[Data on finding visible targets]
════════
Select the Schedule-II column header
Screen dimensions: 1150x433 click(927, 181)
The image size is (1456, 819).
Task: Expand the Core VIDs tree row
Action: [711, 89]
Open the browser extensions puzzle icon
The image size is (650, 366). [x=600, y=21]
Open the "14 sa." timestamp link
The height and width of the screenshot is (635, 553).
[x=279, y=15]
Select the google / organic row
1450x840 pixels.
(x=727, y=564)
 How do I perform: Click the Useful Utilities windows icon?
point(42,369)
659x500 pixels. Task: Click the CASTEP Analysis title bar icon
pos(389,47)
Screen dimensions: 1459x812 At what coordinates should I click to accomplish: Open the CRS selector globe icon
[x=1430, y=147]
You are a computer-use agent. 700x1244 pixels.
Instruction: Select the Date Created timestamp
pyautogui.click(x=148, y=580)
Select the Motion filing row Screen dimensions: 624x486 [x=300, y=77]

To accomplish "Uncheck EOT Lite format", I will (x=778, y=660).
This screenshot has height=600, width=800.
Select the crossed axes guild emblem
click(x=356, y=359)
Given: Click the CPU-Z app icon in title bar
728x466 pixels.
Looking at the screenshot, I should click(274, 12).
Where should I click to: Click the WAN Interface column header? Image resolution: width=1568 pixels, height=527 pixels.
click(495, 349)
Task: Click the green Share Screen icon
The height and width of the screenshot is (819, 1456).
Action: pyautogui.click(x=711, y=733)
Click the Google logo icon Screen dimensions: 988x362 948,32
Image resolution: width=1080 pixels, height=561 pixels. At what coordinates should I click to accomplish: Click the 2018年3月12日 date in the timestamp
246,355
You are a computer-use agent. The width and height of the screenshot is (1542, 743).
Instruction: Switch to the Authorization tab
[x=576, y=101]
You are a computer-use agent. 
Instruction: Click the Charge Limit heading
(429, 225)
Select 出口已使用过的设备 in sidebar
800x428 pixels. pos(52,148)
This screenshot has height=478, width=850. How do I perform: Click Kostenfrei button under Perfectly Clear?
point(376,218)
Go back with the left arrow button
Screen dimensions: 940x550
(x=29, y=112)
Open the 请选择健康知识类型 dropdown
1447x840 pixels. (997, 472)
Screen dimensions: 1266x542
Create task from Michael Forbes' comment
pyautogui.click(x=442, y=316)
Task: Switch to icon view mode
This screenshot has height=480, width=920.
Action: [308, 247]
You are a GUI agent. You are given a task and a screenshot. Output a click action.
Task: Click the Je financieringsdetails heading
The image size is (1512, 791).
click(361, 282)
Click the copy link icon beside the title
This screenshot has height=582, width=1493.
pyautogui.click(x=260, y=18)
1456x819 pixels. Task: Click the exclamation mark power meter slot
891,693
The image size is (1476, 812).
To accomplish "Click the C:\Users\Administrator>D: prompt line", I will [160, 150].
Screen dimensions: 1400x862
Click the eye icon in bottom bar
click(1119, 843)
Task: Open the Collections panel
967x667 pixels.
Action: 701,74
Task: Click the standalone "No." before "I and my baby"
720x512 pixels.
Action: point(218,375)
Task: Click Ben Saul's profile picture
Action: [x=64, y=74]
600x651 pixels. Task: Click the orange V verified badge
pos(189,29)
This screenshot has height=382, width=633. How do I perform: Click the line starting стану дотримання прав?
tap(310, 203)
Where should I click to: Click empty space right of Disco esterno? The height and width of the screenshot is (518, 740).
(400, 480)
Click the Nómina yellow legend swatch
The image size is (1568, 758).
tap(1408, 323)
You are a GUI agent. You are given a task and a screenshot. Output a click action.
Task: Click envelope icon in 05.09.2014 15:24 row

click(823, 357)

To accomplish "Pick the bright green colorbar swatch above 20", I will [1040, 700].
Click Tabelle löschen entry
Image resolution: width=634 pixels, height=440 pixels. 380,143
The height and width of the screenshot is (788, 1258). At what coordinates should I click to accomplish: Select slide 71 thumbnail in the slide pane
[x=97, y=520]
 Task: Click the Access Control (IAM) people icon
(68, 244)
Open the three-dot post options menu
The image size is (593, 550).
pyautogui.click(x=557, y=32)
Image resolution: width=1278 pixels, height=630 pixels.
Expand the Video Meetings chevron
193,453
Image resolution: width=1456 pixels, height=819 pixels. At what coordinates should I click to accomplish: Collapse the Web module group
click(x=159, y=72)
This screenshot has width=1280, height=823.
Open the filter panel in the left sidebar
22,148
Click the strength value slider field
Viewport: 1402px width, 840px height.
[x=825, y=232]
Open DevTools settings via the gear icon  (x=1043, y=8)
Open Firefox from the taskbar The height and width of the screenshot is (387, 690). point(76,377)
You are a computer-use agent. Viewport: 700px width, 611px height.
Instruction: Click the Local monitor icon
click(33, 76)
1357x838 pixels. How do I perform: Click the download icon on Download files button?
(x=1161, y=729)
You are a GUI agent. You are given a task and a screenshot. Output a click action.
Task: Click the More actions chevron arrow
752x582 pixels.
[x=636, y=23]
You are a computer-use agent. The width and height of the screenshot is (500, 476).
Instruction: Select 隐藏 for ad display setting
════════
**REQUIREMENT:** Show every line of the records above that contains the string "column", copying each line in full. Case counts.

**WRITTEN ANSWER:**
Select the Schedule-II column header
Where should I click to: Click the WAN Interface column header? Image resolution: width=1568 pixels, height=527 pixels.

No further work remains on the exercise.